There is perhaps no industry more primed for disruption than the charity sector. Advances in technology, changes in generational demographics and shifts in cultural and business perspectives towards the imminent risks of social and global crises have made transformation inevitable. This may seem surprising and counter intuitive to participants who have experienced the space’s inherent inertia. Philanthropy has a reputation for resisting change that is uniquely frustrating to its participants. But consider the following:
Decentralized Autonomous Organizations (DAOs), crypto-assets and other Blockchain based technologies will disrupt traditional business models by transforming how rapidly, transparently and effectively communities organize around social challenges.
Consider the following takeaways from Fidelity Charitable on how Technology revolutionizes our giving methods:
New platforms that use Big Data and AI will improve matchmaking between donors and giving opportunities
Technology and social media will lower the bias towards local giving by facilitating the formation of virtual networks and communities of like-minded people, exposing them to national and global causes that they otherwise might not have considered
Nonprofits that are unable to adapt to digital trends could struggle to succeed. As mentioned above, charities lack the resources and incentives to invest and thrive in the digital space
As technologies become faster, more secure, and more private, donors may seek platforms that allow them to make giving more accessible, personal and direct—by increasing the speed and transparency of the gift (cause) and its demonstrated impact (effect) cycle
The Great Wealth Transfer
Millennials and Gen Z are due to receive the largest wealth transfer in human history. According to research firm Cerulli, Americans can expect to inherit about $73T over the next quarter century of which $11.9T is projected to be transferred to philanthropies between 2021 and 2045. These digitally native generations will expect charities to display digitally savvy acumen and will respond accordingly.
Furthermore, “contrary to popular belief, today’s Millennials and Gen Z have more economic power than any generation that preceded them.
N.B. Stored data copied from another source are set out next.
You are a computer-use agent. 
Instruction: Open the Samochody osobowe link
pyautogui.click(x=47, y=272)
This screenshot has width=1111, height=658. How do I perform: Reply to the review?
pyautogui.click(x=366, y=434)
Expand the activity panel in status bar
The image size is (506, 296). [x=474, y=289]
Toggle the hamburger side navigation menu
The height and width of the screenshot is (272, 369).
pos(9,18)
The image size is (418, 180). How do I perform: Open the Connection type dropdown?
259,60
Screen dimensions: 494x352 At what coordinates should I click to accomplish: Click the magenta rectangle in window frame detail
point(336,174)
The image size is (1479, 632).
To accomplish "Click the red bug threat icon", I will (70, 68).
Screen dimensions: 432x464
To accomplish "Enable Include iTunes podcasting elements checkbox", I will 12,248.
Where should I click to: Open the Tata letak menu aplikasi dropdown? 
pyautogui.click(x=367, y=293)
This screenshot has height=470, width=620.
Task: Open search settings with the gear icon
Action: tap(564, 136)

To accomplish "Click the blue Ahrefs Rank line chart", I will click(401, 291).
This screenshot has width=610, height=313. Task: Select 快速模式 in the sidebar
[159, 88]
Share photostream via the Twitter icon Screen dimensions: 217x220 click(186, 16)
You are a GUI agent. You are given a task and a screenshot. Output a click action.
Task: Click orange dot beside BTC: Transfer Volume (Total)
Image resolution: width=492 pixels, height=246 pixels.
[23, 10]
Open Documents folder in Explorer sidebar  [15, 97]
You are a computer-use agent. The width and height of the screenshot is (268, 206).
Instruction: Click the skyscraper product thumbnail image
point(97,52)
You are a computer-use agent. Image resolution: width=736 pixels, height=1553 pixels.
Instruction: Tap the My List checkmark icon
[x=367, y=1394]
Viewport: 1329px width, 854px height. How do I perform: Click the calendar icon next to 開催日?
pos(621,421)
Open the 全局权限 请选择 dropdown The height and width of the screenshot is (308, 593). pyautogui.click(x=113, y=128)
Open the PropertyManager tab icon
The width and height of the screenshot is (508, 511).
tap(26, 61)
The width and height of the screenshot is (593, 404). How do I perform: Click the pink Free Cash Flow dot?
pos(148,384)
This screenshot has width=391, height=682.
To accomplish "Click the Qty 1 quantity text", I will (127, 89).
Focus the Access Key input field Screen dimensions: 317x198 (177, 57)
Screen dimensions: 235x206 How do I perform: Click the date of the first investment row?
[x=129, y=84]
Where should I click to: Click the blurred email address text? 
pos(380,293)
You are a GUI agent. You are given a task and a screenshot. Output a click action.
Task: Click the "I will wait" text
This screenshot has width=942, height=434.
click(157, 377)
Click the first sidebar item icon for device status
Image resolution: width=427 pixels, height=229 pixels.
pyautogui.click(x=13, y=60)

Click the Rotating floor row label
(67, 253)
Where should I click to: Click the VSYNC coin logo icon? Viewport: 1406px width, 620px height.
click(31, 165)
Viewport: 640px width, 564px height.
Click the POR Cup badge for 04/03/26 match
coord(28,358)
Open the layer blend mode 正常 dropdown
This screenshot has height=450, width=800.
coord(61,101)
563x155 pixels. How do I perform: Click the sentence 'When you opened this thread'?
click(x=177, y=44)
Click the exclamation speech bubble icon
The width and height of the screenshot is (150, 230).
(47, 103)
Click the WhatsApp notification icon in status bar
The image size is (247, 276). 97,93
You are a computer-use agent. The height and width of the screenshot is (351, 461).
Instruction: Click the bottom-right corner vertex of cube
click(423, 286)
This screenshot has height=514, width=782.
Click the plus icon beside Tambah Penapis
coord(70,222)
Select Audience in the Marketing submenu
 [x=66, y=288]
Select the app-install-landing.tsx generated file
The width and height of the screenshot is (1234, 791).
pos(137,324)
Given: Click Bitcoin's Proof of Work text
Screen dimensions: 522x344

They are earning more, saving more, and investing earlier and at higher rates than previous generations. They’re more likely to make purchasing and investment decisions based on personal and Environmental, Social and Governance (ESG) values and to be interested in sustainability and climate change” – Fortune Magazine. Our own research, conducted by the Giving Sciences Group at O&A, has revealed that Millennials and Gen Z exhibit much greater idealism and social good consumer behaviors than other generations. They expect to be able to communicate through digital channels, for technology to be seamlessly integrated into their lives, and for it to be personal. They demand the speed and transparency that digital platforms provide.
Corporate and Nonprofit Synergies
The roles that nonprofits and purpose-driven brands play in addressing societal issues are becoming more intertwined. Corporate philanthropy priorities and cause-based marketing agendas are evolving, and partnerships between the public and private sector are increasingly impactful. This is a good thing. Given the scale and magnitude of the crises confronting us, it’s becoming increasingly apparent that philanthropic and for-profit organizations will need to collaborate closely and find ways to align.
There’s ample evidence that a strong corporate social responsibility (CSR) and ESG proposition creates value for corporations and their stakeholders (including shareholders), and that profit maximization can coexist with purpose.
This convergence of nonprofit and for-profit missions provides meaningful opportunities for society to leverage the core capabilities and advantages of both types of organizations in novel and powerful ways. “We can only create the world we want for the future through collaboration with others. Where civil society, governments, companies, and charities all come together, we make the most progress…” – Fast Company
Given the changing landscape of technology, donor demographics, and corporate missions and values, it seems likely that a dramatic change in the typical non-profit’s approach to innovation is necessary. The question is not if but when. Of course, none of this is to say that Philanthropy needs to become completely digital. Not at all. Rather, the point is that nonprofits need to do more than focus on their traditional core competencies and recognize that without innovation, their ability to serve society will quickly become more difficult than ever before.